Microsoft has released a bulletin stating that a new zero-day vulnerability has been discovered that could possibly affect older versions of its browser. The security flaw allows hackers to gain control of an affected Windows computer and be used to host a website. Those who are still using Internet Explorer 6 to 8 could be affected by this while those running IE 9 and 10 are immune.
According to the security advisory 2794220 of Microsoft “The vulnerability is a remote code execution vulnerability that exists in the way that Internet Explorer accesses an object in memory that has been deleted or has not been properly allocated. The vulnerability may corrupt memory in a way that could allow an attacker to execute arbitrary code in the context of the current user within Internet Explorer. An attacker could host a specially crafted website that is designed to exploit this vulnerability through Internet Explorer and then convince a user to view the website.”
This flaw was used on visitors of the Council of Foreign Relations website who were using older browsers. Apparently the site has been hosting the malicious code since December 21.
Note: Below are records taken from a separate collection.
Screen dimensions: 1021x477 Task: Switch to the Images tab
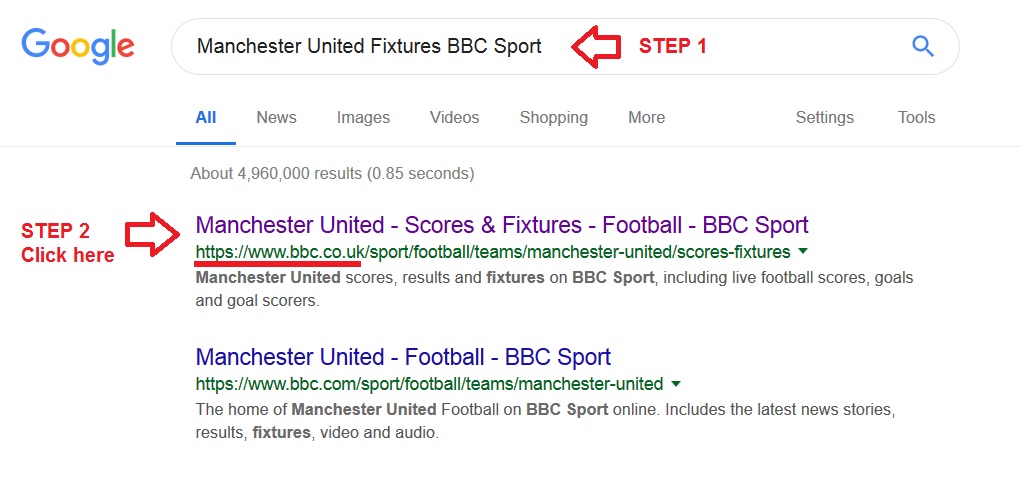(x=363, y=118)
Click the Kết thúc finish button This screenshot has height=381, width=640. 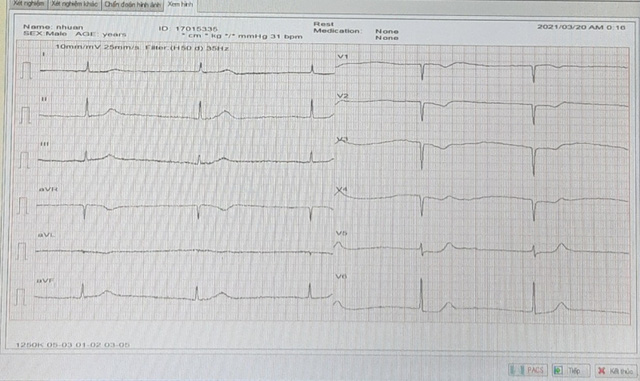coord(616,371)
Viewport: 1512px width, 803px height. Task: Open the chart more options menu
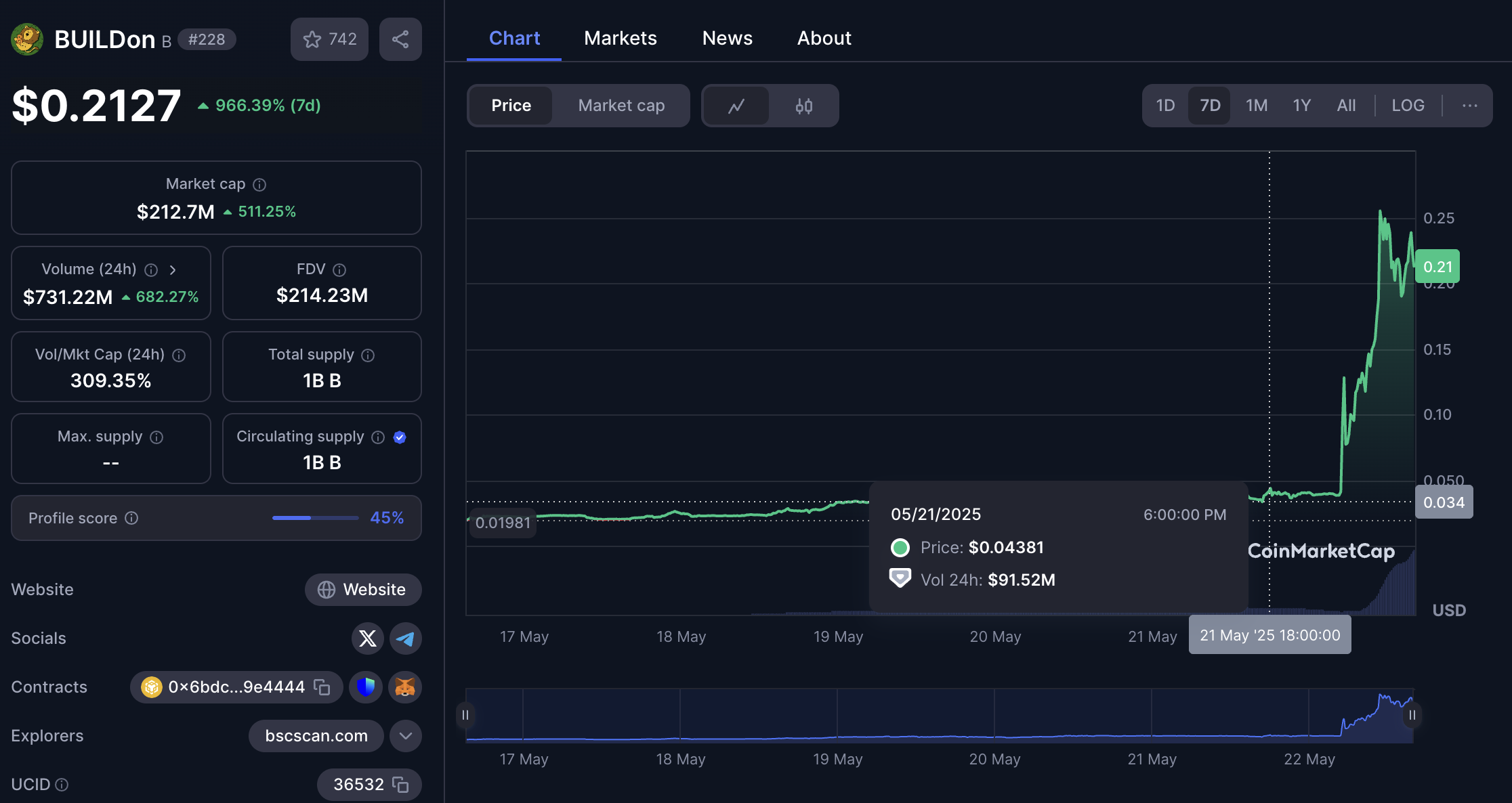[1469, 106]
Microsoft has released a suggested workaround to this problem on their website. The company is also working on a patch that will fix this although the exact timeframe as to when it will be released is yet unknown.
The best way to avoid this security flaw is to update your current IE browser to the latest version, either IE9 or IE10. As an alternative you can also use other popular browsers such as Google Chrome or Mozilla Firefox.